| WORK REQUIRED |
Reproduce the listing verbatim from its start through the line containing "tap(207, 130)", with both ends included.

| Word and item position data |
━━━━━━━━━━━━━━━━

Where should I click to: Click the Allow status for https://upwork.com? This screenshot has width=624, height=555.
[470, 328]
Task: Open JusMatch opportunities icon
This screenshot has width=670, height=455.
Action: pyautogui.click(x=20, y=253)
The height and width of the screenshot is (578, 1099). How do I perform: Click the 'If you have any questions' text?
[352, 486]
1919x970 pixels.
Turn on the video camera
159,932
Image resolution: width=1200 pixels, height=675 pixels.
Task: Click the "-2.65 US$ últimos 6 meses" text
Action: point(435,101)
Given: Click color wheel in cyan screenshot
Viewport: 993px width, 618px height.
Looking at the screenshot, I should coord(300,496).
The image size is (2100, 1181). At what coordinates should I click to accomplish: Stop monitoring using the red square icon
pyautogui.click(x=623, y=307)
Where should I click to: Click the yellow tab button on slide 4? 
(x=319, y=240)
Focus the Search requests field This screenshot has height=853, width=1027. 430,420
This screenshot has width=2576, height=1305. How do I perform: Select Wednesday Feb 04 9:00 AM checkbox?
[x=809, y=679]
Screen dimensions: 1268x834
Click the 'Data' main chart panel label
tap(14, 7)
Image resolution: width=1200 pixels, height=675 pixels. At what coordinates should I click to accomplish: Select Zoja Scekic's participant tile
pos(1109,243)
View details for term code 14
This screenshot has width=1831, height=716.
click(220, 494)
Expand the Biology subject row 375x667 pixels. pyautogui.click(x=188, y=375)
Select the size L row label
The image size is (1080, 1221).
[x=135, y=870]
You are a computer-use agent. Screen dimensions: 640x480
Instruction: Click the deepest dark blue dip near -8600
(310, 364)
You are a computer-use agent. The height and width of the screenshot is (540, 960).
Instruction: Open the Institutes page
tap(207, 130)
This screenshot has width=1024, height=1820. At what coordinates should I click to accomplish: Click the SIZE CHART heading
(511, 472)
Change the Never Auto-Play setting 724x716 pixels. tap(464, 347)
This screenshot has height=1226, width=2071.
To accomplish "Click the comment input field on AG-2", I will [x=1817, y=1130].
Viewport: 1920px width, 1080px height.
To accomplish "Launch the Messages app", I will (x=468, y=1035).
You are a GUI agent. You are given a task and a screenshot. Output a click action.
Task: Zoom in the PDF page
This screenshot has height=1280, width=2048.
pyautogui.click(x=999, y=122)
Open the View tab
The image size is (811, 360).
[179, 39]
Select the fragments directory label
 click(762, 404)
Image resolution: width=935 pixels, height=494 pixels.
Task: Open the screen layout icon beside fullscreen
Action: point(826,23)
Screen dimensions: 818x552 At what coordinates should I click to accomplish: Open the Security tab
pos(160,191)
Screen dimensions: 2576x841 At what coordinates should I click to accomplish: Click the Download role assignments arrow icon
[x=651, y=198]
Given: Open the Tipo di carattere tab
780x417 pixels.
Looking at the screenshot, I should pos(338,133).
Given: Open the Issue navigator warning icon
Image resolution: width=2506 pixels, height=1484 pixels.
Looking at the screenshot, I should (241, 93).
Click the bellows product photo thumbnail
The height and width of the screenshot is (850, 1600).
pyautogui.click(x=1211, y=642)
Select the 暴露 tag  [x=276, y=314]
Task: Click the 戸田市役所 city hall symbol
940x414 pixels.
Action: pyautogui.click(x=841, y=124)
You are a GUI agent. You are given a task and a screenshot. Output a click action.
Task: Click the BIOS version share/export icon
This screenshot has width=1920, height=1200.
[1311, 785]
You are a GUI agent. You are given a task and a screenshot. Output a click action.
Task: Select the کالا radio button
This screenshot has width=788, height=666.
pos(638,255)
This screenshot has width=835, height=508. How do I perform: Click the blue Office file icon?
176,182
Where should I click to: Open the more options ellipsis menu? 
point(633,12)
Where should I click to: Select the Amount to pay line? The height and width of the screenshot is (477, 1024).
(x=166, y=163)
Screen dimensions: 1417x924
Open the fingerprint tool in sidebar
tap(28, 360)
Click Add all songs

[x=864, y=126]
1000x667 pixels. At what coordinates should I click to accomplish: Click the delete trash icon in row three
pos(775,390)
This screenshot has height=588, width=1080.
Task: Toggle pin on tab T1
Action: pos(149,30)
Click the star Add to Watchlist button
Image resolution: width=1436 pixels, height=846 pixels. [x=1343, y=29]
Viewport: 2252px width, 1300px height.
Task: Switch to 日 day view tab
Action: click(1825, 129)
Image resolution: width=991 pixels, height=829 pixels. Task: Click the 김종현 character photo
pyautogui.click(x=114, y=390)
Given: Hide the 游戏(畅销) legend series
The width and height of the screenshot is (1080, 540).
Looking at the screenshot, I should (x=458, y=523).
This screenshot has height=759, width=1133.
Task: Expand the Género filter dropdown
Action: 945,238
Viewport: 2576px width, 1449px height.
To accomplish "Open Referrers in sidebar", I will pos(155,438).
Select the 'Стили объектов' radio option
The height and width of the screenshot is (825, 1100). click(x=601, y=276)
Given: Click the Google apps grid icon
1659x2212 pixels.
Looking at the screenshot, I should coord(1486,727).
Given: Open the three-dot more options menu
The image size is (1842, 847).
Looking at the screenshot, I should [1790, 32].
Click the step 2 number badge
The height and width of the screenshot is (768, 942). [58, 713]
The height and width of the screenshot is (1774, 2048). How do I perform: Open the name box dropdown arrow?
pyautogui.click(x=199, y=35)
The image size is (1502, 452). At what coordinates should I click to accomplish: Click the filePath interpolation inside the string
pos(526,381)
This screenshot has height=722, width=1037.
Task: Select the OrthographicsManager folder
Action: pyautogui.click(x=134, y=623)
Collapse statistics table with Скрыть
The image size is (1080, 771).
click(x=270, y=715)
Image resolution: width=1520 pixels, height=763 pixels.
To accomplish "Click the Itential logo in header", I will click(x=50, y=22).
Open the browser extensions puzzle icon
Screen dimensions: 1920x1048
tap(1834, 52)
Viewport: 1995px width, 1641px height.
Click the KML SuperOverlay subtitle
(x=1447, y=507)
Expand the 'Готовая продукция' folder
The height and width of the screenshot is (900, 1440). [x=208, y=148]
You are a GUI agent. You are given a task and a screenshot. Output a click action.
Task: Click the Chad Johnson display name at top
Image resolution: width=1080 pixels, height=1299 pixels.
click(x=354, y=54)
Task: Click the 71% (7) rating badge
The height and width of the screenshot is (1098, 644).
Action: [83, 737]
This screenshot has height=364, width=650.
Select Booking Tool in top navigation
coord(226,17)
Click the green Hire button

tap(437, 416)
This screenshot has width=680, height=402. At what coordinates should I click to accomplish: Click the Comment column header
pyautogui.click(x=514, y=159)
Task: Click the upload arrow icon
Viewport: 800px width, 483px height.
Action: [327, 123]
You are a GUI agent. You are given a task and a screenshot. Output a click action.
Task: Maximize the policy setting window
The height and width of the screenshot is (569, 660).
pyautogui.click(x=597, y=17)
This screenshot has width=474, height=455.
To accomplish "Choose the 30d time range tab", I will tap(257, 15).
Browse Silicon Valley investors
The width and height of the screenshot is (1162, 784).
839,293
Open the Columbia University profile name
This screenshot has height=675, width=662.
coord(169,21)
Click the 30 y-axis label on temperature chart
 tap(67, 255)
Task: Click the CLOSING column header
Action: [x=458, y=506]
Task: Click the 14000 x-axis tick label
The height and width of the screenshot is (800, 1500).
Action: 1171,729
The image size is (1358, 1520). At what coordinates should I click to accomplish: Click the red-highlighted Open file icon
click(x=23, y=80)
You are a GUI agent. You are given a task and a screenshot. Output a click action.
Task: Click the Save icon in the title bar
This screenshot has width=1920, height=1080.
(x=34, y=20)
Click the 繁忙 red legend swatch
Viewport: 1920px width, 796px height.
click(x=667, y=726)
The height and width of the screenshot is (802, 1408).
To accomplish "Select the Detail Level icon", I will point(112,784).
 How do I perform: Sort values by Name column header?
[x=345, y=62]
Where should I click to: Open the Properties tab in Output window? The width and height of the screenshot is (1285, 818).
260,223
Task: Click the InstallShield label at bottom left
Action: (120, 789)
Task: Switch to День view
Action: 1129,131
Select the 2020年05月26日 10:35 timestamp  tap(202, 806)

━━━━━━━━━━━━━━━━

| RESULT OF THE TASK |
Where should I click to: Click the Allow status for https://upwork.com? This screenshot has width=624, height=555.
[470, 328]
Task: Open JusMatch opportunities icon
This screenshot has width=670, height=455.
Action: pyautogui.click(x=20, y=253)
The height and width of the screenshot is (578, 1099). How do I perform: Click the 'If you have any questions' text?
[352, 486]
1919x970 pixels.
Turn on the video camera
159,932
Image resolution: width=1200 pixels, height=675 pixels.
Task: Click the "-2.65 US$ últimos 6 meses" text
Action: point(435,101)
Given: Click color wheel in cyan screenshot
Viewport: 993px width, 618px height.
Looking at the screenshot, I should coord(300,496).
The image size is (2100, 1181). At what coordinates should I click to accomplish: Stop monitoring using the red square icon
pyautogui.click(x=623, y=307)
Where should I click to: Click the yellow tab button on slide 4? 
(x=319, y=240)
Focus the Search requests field This screenshot has height=853, width=1027. 430,420
This screenshot has width=2576, height=1305. How do I perform: Select Wednesday Feb 04 9:00 AM checkbox?
[x=809, y=679]
Screen dimensions: 1268x834
Click the 'Data' main chart panel label
tap(14, 7)
Image resolution: width=1200 pixels, height=675 pixels. At what coordinates should I click to accomplish: Select Zoja Scekic's participant tile
pos(1109,243)
View details for term code 14
This screenshot has width=1831, height=716.
click(220, 494)
Expand the Biology subject row 375x667 pixels. pyautogui.click(x=188, y=375)
Select the size L row label
The image size is (1080, 1221).
[x=135, y=870]
You are a computer-use agent. Screen dimensions: 640x480
Instruction: Click the deepest dark blue dip near -8600
(310, 364)
You are a computer-use agent. The height and width of the screenshot is (540, 960).
Instruction: Open the Institutes page
tap(207, 130)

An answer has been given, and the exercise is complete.